━━━━━ MATERIAL FOR THE TASK ━━━━━

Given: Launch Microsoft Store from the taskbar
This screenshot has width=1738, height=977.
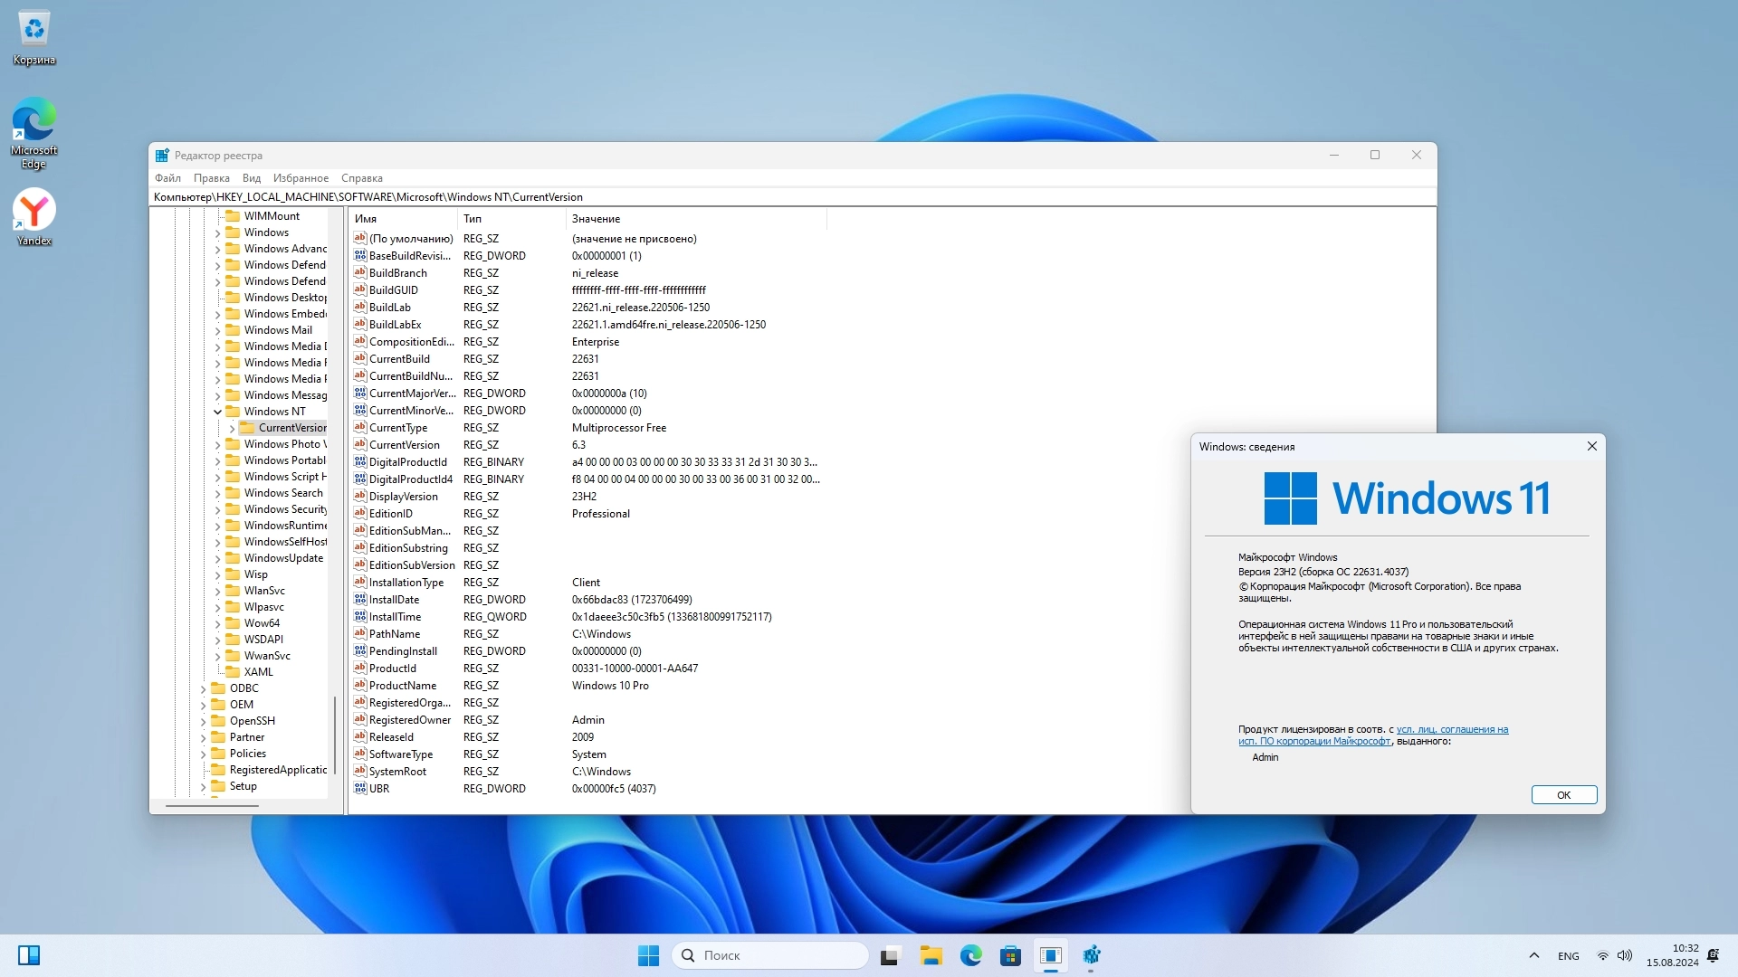Looking at the screenshot, I should coord(1010,955).
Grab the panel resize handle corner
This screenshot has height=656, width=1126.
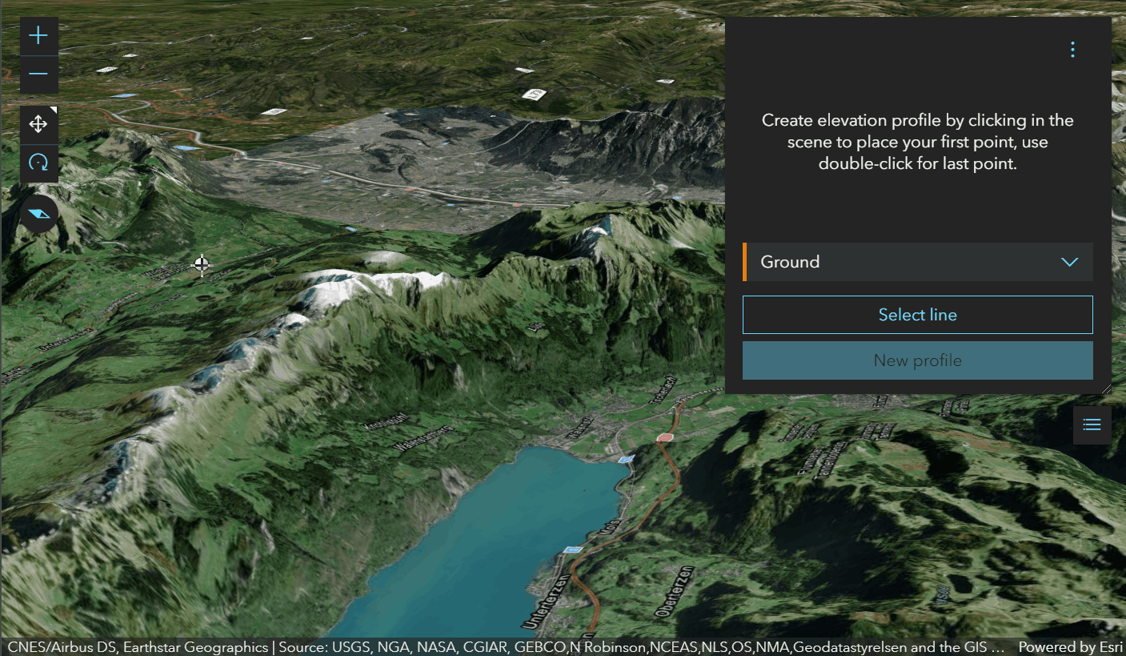[x=1106, y=389]
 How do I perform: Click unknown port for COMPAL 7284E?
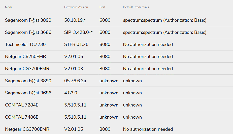point(109,105)
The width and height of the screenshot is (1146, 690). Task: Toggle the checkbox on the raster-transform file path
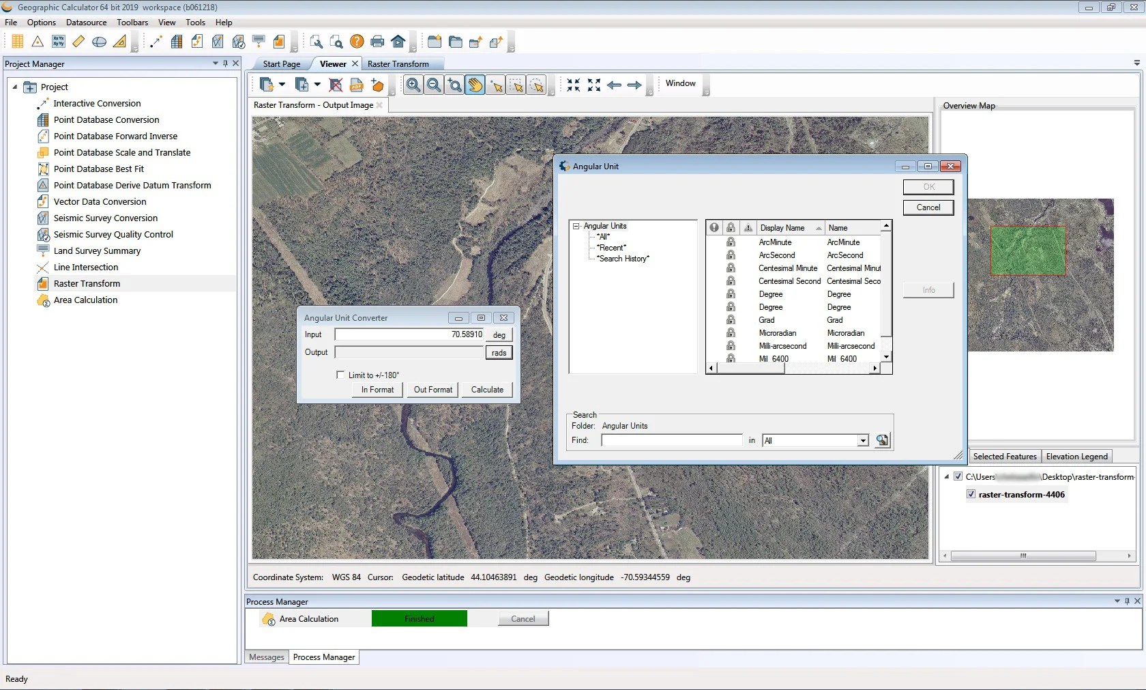pos(958,476)
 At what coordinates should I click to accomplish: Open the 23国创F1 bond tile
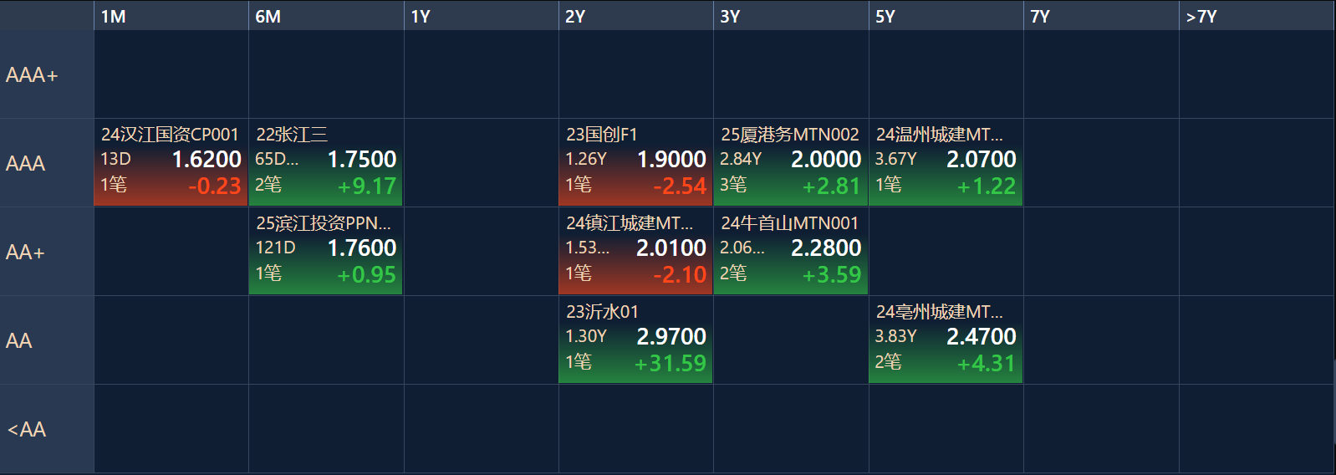pos(635,162)

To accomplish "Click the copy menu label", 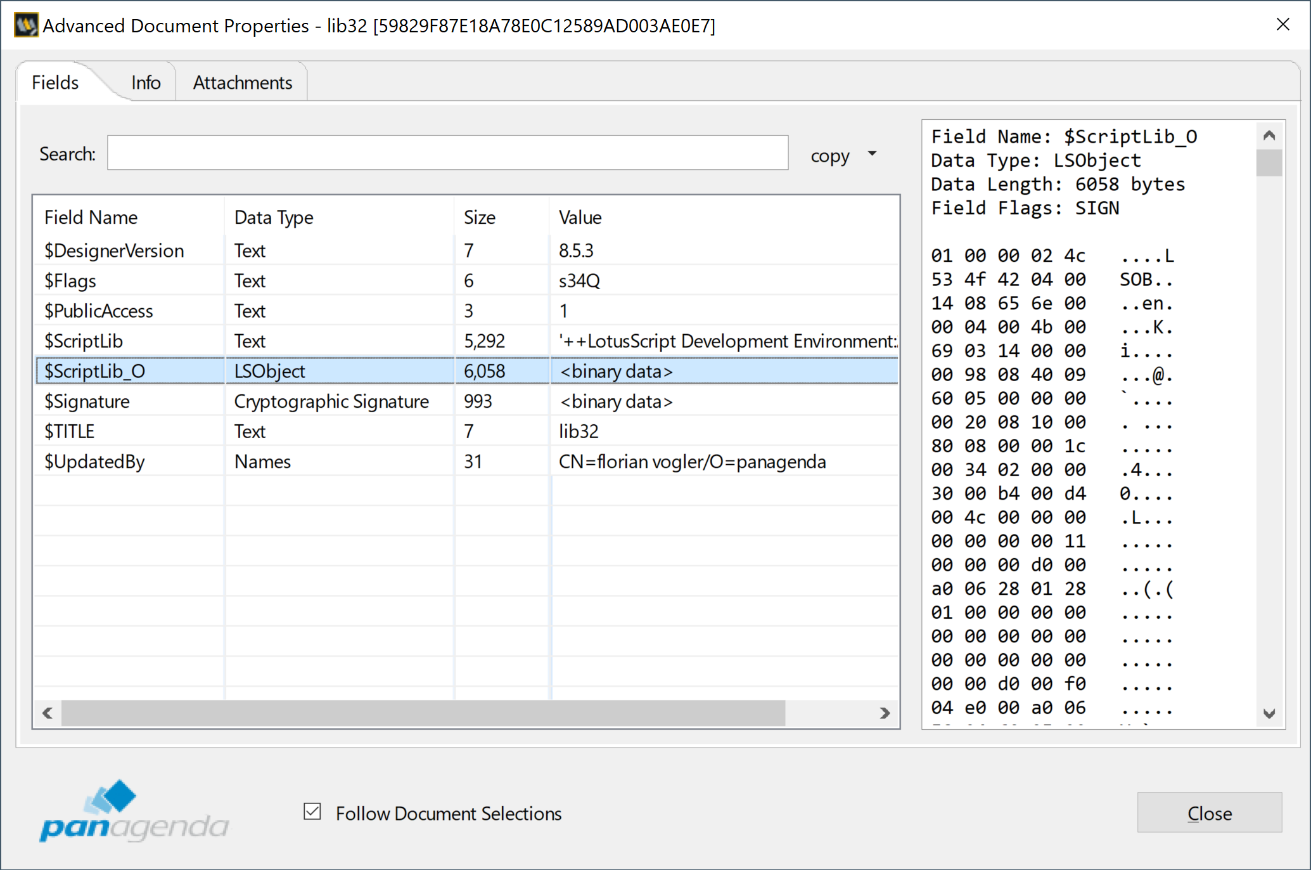I will click(829, 156).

━━━━━

TO DO: Lay out the part of the entries above that opens with the line containing "Grab the panel resize handle corner" and closes with the line containing "point(109,105)" as a Markdown table with the columns Row and Line, numbering each line and skipping blank ones. Leave the pictures out of the table.

SOLUTION FOR THIS TASK:
| Row | Line |
|---|---|
| 1 | Grab the panel resize handle corner |
| 2 | This screenshot has height=656, width=1126. |
| 3 | [x=1106, y=389] |
| 4 |  How do I perform: Click unknown port for COMPAL 7284E? |
| 5 | point(109,105) |